Ultimate bottom line, then -- every day, in each thing we do, we have the opportunity to bring to the table the realization and recognition and awareness that we are doing whatever it is we're doing. And in doing so, we become as the first human to ever do such a thing. Tonight when you're swallowing the first bite of your dinner, imagine that you're the first person to ever think about and realize the act and process of swallowing thag delicious warm food. This seedling of experential awareness is what it is about -- literally, being fully in the moment.

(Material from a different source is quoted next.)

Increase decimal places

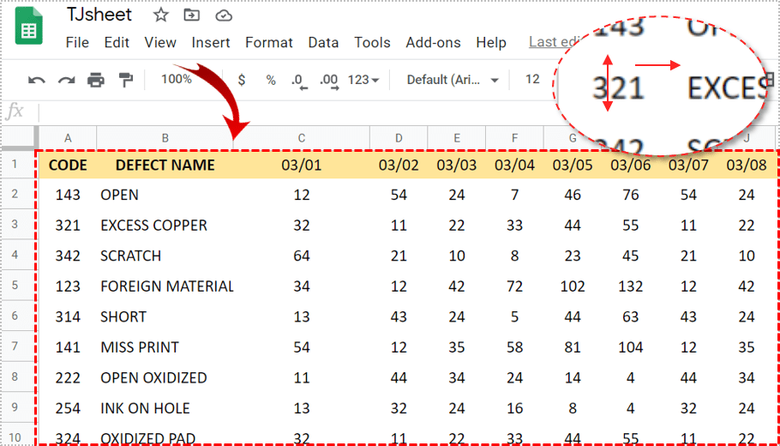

Breaking through the transient and temporal restrictions that this material world drapes over us. The answer is not to be found through moving faster or further in an outward direction -- but moving properly toward the inner-direction... and in doing so breaking through to pure, total, ultimate, and undifferentiated experience of "being alive."
We shall not cease from exploration
And the end of all our exploring
Will be to arrive where we started
And know the place for the first time.

T.S. Eliot -- "Little Gidding" (the last of his Four Quartets)

Friday, May 05, 2006

Children of the Sun

Two quotes/lyrics that have been at the very top of my favorites since high school.

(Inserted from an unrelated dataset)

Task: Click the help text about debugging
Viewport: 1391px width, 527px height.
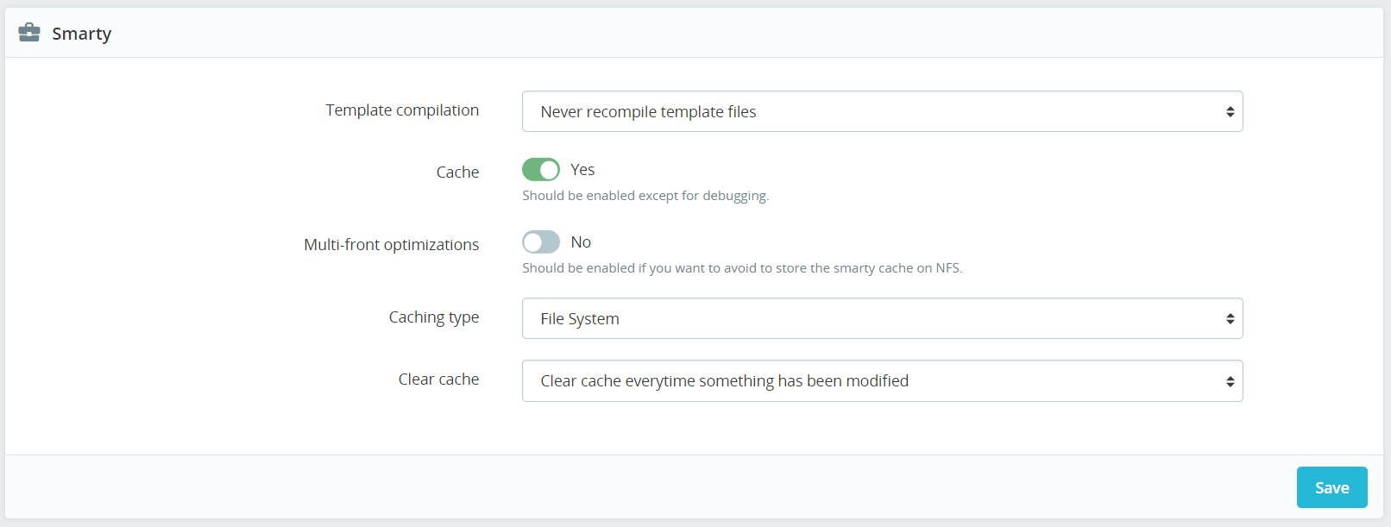Action: point(645,196)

This first one is from "Going to California" by Led Zeppelin. I'm not sure exactly what it is that does it for me... and part of me is 100% happy not looking into it too much. But, perhaps a bit of exploration may be appropriate.
Mountains and the canyons start to tremble and shake
Children of the Sun begin . . . to wake
"Mountains and the canyons start to tremble and shake" -- this imagery seems like it could go two ways. First -- the "tremble and shake" could be suggestive of a birthing or creation process. The "tremble and shake" of a mother or father or source "creating" something. This is very good for dramatic effect, as movies and books have taught me.

The second, and my preferred interpretation, though, interprets this line not as a side-effect of a birth, but instead describing a misuse and/or mistreatment. What's being misused or abused is the "mountains and the canyons," symbolic to me of the land and Earth itself. Whether they're "trembling and shaking" in fear or in pain, their non-still state is a testament to the crap they're being put through. Something is wrong... something is not right... there is imbalance.

And as a result, we have the "children of the sun." Who are these so-called sun children? Again, I'm hesitant to dirty the image with my speculative thoughts, but I'll dabble. The Children of the Sun are those who will set things right. They are those of divine or supernatural heritage who possess within the ability and nature to do the job that must be done. Maybe these Children were literally sleeping (or unborn), or maybe they're already alive and walking around but unknowing of their true identity. Either way, "waking up" to the world or "waking up" to yourself -- they're now here and on their way to becoming aware and conscious of the job that must be done. And of course, having the Sun as their father, they're as prepared as they could be to do the task at hand.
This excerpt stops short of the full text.